Mickey Arthur has ‘real plan’ for Pakistan cricket team
He was addressing a press conference at the Qadhafi Stadium after meeting officials of the Pakistan Cricket Board (PCB).Arthur said that he had a meaningful round of talks with them and will full efforts to make the team work together.
The 48-year-old said that he had a ‘real plan’ for the team but there was no time frame. He said that we need to improve our ratings and be more consistent.
‘I’ve had fruitful discussions with all stakeholders,’ he said while promising to manage issues on a daily basis and make sure that they do not impact the performance of the team.
‘I don’t care if the team makes mistakes ─ professionals make mistakes,” he said, adding “I don’t want us to fear failure. I think any team that fears failure is a team that struggles.’
Arthur said that he was on the same page with chief selector Inzamam-ul-Haq and he will ensure that the captain and the selection committee will also be with him.

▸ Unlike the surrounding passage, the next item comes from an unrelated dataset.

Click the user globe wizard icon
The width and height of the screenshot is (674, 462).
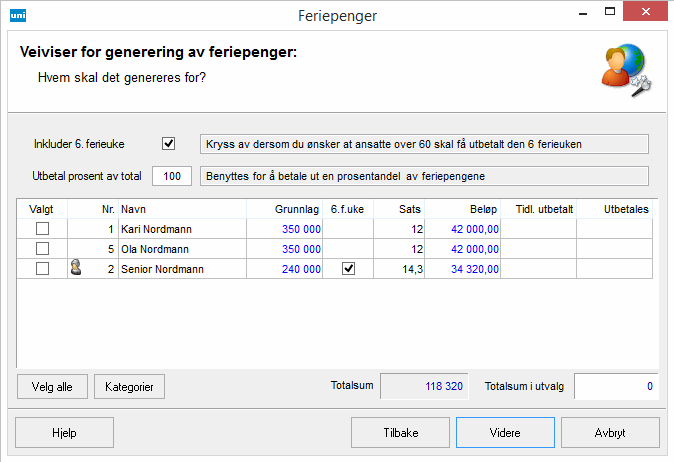[624, 71]
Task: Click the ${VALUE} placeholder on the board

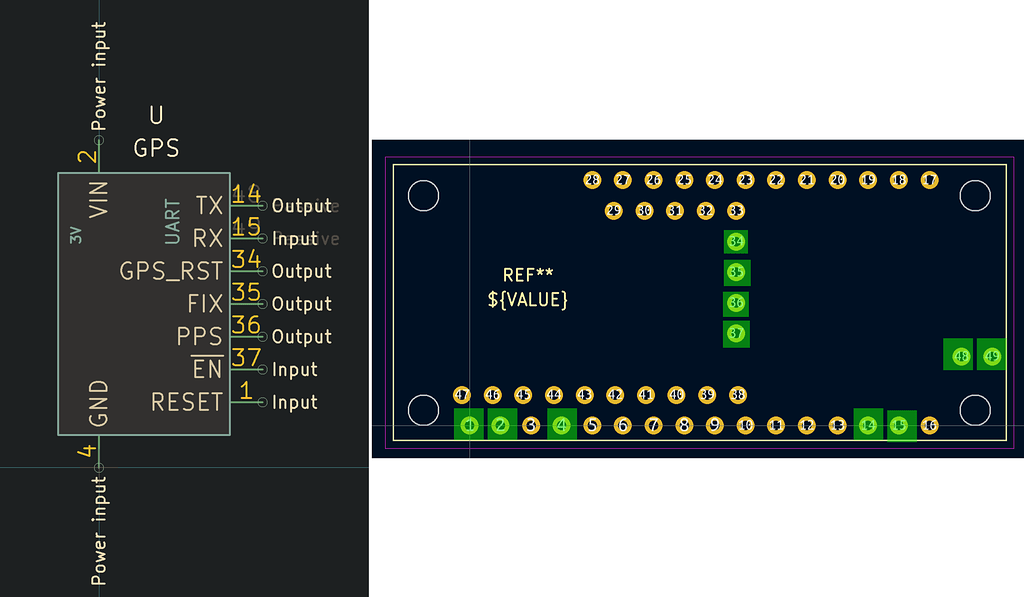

Arthur said that cricket was immensely popular in Pakistan and there were a lot of talented cricketers. He said that his stint as the Karachi Kings coach had help me tremendously in preparing for the role.
Arthur was appointed head coach after the resignation of former coach Waqar Younis due to the dismal performance in the World T20 and Asia Cup championships. The turbulent process saw more incumbent coach drop out and Arthur was eventually selected for the role.
The former first-class player is best for his role as the coach of South African cricket team from 2005-2010 which showed unprecedented success for the team. He was appointed coach of Australia until he was sacked in 2013 due to their dismal performance in the Ashes tournament.
Arthur faced delays in coming to Pakistan as he was in the process of the getting his Australian citizenship. He was granted a visa to Pakistan last week and missed the boot camps held in Abottabad and Lahore.
He is expected to meet ODI captain Azhar Ali and Test captain Misbah-ul-Haq before the team departs for tour of England on 18 June.